#### Task details:
Among the records below, find the lines with the word "username" and copy them.

#### Items from a data source:
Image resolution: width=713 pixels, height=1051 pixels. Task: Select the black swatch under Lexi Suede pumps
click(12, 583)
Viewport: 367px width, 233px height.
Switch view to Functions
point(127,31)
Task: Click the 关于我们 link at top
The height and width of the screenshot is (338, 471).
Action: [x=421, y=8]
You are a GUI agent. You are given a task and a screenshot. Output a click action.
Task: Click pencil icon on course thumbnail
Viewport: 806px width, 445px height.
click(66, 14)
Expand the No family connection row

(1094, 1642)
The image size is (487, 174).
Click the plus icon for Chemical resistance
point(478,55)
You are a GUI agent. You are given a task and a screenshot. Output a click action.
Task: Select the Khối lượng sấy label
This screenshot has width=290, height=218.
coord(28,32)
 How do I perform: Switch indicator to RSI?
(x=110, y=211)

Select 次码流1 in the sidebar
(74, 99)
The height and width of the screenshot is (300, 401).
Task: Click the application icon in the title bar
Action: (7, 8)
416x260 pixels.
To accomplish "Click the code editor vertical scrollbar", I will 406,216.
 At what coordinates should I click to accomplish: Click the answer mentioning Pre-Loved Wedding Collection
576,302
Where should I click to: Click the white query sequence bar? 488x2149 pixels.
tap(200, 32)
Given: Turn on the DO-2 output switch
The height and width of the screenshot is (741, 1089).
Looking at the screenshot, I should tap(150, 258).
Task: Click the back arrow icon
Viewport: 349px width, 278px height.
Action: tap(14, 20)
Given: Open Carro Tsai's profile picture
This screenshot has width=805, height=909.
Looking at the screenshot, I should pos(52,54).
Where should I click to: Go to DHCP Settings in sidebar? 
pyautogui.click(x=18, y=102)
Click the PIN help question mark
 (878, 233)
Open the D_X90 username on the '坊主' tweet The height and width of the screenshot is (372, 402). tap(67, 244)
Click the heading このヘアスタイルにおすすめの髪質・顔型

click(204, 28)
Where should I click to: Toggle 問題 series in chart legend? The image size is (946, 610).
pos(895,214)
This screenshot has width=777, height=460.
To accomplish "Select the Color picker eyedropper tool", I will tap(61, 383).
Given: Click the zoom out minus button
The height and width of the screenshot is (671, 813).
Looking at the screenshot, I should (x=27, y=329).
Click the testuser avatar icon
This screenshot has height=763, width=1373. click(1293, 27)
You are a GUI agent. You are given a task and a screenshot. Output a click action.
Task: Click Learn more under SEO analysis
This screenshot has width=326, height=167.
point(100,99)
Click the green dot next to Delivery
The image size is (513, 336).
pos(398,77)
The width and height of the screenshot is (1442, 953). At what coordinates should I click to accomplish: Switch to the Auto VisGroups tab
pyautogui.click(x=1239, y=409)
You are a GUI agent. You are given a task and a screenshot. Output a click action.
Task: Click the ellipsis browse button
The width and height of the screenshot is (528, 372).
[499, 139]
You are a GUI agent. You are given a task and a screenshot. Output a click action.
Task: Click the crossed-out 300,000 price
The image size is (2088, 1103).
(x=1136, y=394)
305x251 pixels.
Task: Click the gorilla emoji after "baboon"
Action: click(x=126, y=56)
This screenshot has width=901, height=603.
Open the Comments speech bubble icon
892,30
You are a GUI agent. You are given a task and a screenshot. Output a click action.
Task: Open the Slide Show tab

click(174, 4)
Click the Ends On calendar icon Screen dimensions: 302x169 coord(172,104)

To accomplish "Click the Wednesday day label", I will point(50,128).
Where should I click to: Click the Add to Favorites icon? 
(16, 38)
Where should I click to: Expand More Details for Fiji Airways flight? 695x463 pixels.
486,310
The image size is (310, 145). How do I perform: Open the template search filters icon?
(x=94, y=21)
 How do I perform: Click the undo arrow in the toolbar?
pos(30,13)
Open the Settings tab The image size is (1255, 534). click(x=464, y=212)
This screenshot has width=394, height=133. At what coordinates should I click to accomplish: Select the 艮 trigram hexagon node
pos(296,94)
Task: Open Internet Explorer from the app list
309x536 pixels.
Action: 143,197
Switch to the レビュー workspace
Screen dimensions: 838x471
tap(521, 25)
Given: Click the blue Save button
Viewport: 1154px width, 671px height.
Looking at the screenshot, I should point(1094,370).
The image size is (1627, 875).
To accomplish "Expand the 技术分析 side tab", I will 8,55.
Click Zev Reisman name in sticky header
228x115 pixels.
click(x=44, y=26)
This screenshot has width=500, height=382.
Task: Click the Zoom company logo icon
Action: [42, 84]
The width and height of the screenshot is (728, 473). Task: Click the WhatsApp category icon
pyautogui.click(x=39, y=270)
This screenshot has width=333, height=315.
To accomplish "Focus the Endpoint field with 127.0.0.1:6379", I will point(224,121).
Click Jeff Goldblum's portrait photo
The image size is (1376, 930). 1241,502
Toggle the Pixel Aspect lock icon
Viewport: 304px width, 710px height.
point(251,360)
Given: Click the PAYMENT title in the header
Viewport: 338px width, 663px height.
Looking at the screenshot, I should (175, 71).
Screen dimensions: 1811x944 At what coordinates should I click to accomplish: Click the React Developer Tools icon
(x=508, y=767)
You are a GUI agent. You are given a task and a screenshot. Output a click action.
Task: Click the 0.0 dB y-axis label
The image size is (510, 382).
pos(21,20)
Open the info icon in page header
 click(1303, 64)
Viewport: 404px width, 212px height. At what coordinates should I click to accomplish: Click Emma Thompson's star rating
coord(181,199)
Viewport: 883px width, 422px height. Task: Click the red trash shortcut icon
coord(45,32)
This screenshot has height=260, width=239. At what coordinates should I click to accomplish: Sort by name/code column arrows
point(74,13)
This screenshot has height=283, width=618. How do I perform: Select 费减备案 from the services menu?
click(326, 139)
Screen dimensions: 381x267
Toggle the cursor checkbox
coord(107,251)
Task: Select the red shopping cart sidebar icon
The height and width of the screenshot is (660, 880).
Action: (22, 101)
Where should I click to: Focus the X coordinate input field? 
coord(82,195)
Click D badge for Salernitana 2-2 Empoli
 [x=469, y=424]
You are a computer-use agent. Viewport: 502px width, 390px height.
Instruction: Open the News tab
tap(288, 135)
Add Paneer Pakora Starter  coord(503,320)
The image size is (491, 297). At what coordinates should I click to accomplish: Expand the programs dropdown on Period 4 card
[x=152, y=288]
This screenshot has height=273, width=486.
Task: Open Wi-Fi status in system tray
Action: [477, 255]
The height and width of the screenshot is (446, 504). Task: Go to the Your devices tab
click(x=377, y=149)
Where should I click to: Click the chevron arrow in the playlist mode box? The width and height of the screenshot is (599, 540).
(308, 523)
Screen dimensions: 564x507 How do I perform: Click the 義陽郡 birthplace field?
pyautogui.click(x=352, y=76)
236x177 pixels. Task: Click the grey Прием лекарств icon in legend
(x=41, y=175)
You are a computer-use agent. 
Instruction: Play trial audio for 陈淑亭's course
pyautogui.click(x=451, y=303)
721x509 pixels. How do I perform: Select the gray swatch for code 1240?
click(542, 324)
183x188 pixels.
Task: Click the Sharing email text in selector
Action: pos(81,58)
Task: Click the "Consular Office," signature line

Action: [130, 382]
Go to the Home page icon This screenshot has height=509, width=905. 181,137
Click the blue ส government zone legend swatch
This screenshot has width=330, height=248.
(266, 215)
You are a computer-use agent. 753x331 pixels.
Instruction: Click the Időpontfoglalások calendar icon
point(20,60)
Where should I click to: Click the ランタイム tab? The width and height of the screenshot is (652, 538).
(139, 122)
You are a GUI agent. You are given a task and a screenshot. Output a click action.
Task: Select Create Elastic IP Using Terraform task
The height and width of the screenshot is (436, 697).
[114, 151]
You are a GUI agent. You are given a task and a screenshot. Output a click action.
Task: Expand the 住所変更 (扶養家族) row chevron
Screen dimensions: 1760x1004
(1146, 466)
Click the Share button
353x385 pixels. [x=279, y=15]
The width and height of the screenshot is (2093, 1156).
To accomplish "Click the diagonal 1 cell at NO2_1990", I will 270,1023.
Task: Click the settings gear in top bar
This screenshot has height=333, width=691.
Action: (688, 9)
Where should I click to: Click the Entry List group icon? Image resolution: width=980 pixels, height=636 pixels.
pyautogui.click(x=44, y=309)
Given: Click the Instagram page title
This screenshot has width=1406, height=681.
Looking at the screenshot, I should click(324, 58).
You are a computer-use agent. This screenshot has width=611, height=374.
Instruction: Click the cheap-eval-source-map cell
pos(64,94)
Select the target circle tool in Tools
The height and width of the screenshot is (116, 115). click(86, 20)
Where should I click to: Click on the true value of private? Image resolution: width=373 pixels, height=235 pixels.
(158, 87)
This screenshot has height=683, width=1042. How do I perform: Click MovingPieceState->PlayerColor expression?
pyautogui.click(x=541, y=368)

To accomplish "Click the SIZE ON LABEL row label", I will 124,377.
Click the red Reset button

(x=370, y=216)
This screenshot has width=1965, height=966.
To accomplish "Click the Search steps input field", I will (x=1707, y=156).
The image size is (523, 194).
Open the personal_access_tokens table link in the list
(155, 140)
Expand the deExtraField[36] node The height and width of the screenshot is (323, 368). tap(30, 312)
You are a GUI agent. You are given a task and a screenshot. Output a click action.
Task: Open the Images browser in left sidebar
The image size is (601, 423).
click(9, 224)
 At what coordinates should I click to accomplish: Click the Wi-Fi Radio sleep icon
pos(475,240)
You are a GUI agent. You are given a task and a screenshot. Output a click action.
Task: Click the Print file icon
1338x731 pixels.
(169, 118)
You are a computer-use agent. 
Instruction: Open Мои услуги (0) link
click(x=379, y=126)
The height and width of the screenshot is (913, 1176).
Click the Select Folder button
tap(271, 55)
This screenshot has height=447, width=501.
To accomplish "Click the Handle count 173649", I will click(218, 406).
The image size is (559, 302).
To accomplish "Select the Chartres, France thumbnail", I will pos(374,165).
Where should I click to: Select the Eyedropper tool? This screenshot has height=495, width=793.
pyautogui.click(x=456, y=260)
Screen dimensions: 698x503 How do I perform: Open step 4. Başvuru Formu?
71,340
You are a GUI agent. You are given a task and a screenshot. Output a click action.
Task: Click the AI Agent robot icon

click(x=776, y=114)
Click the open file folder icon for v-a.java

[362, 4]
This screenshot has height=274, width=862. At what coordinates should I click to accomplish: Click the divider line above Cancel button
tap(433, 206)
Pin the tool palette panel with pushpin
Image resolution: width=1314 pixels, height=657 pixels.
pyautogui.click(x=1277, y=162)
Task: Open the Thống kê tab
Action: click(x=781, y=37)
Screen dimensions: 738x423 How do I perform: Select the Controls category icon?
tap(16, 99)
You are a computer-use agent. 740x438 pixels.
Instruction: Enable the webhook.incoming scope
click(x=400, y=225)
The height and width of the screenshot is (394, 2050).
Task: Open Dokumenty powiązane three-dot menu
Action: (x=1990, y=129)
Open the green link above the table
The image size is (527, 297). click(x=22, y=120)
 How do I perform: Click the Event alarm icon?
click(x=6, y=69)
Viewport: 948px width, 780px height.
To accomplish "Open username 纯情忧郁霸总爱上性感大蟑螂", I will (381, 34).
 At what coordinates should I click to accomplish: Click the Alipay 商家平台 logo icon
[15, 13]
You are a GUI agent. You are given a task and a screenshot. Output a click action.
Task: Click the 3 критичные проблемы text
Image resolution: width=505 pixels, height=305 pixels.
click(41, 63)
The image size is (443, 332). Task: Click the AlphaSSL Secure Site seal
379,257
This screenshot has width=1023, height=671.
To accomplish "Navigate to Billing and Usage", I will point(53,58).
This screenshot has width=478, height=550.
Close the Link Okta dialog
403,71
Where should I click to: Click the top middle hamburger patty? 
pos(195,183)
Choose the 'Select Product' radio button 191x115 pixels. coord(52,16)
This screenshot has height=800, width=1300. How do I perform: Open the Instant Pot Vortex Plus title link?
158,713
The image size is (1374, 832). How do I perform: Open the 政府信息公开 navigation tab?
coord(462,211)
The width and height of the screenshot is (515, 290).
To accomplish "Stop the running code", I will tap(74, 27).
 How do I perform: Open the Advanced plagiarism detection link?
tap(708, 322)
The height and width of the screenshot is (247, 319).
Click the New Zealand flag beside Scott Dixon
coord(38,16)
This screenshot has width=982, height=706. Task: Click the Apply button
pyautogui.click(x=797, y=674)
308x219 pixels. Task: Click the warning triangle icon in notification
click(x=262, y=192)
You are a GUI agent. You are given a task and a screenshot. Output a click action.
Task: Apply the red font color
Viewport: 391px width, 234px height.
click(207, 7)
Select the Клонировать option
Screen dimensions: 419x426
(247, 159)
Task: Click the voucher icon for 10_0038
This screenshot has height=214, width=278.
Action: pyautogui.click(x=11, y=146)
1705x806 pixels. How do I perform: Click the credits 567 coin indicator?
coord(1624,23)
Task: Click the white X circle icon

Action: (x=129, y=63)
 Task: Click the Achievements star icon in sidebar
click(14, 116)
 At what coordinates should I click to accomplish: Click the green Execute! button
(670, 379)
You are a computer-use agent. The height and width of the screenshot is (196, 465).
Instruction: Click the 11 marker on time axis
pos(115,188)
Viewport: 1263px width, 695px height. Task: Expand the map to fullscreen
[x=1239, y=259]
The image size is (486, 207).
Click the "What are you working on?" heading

#### Task result:
Open the D_X90 username on the '坊主' tweet The height and width of the screenshot is (372, 402). tap(67, 244)
To accomplish "Open username 纯情忧郁霸总爱上性感大蟑螂", I will (381, 34).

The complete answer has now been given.